Karya karya yang tampil
dalam pameran “Kinship” ini menunjukkan pencapaian masing-masing peserta yang
memiliki wlayah- wilayah kreatif yang berbeda-beda baik dari sisi teknik maupun
dari sisi tematik. Sebagian dari para peserta yang sudah cukup memiliki jm
terbang dalam dunia seni grafis
menampilkan karya dengan bahasa rupa ataupun karakter visual yang sudah menjadi
identitas pribadi perupa yang bersangkutan. Salah satunya adalah karya Made
Arya Dwita Dedok yang sudah cukup lama berkecimpung di dunia seni rupa Bali dan
Nasional, selain dikenal sebagai seorang pegrafis, Dedok juga dikenal sebagai
kartunis hingga fotografer. Dalam pameran kali ini Dedok menampilkan
karya-karya monoprint yang menampilkan figur-figur yang sangat khas dan sudah
menjadi identitas pada karya-karyanya . Figur-figur yang cenderung naïf
tersebut, hadir sebagai teks yang berfungsi untuk membahasakan gagasan kontekstual
tertentu yang hendak disampaikan oleh sang perupa, ataupun dapat menggiring
pembacaan para apresiator untuk memproduksi sendiri pemaknaan atas karya yang
dipresentasikan oleh Dedok sebagai perupa. Lihat misalnya dalam karya yang
berjudul “ Be Happy” (monoprint, 60x80cm, 2009) menghadirkan figur dengan
senyum melebar, sedang berdiri pada punggung seekor babi. Pada bagian atas
bidang gambar berguguran bunga-bunga kamboja yang seolah-olah seperti sedang
terjadi hujan bunga dari langit. Pada bagian dada figure tersebut terpampang
gambar jantung hati, sebuah simbol yang sudah sangat familiar sebagai simbol
cinta.

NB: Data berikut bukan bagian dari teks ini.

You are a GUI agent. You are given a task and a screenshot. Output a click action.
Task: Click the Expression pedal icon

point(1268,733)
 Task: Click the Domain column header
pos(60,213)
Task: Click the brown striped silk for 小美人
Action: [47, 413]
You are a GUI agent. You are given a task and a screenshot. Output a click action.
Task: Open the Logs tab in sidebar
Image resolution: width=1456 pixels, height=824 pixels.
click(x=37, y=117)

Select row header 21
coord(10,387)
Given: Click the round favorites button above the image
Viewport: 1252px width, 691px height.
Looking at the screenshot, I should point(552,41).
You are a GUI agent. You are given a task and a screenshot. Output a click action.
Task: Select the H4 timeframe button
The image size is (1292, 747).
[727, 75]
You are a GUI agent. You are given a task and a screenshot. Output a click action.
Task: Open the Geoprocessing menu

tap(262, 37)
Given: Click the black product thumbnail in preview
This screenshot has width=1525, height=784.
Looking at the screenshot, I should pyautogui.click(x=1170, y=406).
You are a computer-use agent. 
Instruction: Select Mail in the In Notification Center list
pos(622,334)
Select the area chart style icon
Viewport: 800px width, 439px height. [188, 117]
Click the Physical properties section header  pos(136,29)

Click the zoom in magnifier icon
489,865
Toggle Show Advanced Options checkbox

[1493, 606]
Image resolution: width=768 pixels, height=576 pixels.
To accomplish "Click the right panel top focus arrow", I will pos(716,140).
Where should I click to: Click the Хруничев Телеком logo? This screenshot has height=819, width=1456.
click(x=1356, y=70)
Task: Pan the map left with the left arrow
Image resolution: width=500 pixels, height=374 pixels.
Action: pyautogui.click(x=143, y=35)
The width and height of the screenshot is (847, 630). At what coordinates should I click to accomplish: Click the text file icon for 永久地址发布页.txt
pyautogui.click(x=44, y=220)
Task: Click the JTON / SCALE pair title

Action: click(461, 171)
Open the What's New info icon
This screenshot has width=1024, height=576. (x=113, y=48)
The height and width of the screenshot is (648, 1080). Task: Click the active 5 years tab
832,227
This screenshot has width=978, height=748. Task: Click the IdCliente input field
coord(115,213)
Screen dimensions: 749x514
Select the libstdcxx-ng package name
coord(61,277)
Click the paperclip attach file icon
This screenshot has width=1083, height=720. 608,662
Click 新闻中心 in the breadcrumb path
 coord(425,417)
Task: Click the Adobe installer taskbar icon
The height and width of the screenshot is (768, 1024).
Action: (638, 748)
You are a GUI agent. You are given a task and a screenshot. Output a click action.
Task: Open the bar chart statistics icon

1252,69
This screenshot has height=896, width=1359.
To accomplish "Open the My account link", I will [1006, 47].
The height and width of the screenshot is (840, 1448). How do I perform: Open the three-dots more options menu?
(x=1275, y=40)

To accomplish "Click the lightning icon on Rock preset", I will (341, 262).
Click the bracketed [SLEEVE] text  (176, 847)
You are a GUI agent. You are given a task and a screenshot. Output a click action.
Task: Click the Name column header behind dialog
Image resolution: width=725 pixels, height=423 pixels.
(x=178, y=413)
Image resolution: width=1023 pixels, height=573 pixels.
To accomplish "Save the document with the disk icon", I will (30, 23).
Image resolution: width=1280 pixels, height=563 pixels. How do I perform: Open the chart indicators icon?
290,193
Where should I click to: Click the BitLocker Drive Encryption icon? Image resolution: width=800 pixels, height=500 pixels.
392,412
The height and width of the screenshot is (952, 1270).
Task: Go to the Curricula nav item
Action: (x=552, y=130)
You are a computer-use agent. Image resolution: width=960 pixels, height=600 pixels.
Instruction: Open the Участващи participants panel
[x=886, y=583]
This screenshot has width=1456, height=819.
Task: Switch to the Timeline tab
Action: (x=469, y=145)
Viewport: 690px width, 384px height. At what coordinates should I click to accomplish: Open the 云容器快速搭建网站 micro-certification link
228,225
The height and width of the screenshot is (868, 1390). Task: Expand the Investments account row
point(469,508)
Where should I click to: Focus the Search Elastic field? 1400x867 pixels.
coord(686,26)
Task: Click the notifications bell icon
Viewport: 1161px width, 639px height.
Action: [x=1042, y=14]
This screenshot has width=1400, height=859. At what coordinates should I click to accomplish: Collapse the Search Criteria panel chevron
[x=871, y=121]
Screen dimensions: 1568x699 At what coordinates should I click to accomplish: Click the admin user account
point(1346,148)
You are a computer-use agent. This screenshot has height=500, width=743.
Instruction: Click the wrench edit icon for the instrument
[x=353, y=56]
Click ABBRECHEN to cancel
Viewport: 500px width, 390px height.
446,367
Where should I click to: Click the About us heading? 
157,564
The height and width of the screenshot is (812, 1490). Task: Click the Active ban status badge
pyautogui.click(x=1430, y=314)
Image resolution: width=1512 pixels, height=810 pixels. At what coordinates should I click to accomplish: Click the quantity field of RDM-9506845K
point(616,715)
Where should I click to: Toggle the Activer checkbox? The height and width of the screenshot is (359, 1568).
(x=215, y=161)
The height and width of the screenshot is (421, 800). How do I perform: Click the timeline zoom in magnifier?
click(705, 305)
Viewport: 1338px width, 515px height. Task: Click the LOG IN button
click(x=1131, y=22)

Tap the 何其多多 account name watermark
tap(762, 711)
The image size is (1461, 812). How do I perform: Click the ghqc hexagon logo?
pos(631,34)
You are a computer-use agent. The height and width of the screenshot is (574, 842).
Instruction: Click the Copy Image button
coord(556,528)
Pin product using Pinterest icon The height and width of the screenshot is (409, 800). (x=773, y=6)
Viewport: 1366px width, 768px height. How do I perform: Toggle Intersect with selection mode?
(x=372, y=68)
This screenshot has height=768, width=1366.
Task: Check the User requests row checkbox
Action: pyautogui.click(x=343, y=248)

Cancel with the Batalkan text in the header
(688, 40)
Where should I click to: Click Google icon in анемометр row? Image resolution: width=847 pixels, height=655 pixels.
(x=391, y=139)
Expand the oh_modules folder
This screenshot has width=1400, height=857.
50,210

Rangkaian tanda-tanda yan g hadir dalam karya tersebut adalah sebuah
teks yang menggiring pembacaan apresiator
untuk memproduksi pemaknaan tentang nilai ataupun narasi kontekstual terentu.
Misalnya tentang hakikat kebahagiaan yang sesungguhnya berasal dari diri
sendiri, dari hati yang damai dan penuh cinta sehingga ia yang mampu berdamai
dengan dirinya sendiri adalah ia yang mampu mengendalikan sifat-sifat
kebinatangan dalam dirinya, inilah yang terbaca dari hadirnya gambar babi dalam
karya ini.
Sedangkan sebagian
peserta yang masih berstatus mahasiswa, menghadirkan karya-karya yang masih
berjalan dalam proses eksplorasi yang
terbingkai oleh proses pendidikan formal dalam kampus masing-masing.
Karya-karya yang mereka tampilkan menunjukkan suatu upaya para perupa muda
tersebut untuk meramu teknik-teknik
menjadi sebuah bahasa yang gurih baik dalam vilayah gagasan visual
(teks) maupun dalam gagasan tematis (konteks). Sehingga karya-karya mereka akan
bergerak menuju kematangan-kematangan, hal ini akan didapat jika para perupa
muda yang juga turut berpartisipasi dalam pameran ini tidak hanya berhenti
bereksplorasi hanya pada saat pameran ini saja, namun diharapkan mereka terus
berproses kreatif, demi tidak terputusnya mata rantai kekerabatan (pe)seni
grafis di Bali.
Dan pameran “Kinship”
ini benar-benar terasa menghadirkan upaya untuk menjalin kekerabatan antara
para peserta pameran dalam hal ini para perupa atau tepatnya peseni grafis di
tengah kondisi seni grafis Bali yang mati suri. Dalam pameran ini para peseni
grafis asal bali menjalin kekerabatan dengan kerabatnya para peseni grafis dari
luar Bali. Dalam pameran ini pula para peseni grafis yang sudah lebih dahulu
meraih eksistensi di dunia seni grafis menjalin kekerabatan dengan para junior
mereka, yakni beberapa pegrafis muda yang masih berstatus mahasiswa. Dalam
pameran ini pula diharapkan terjalin kekerabatan antara seni grafis bali dan
para apresiatornya, dalam hal ini medan sosial seni rupa Bali itu sendiri.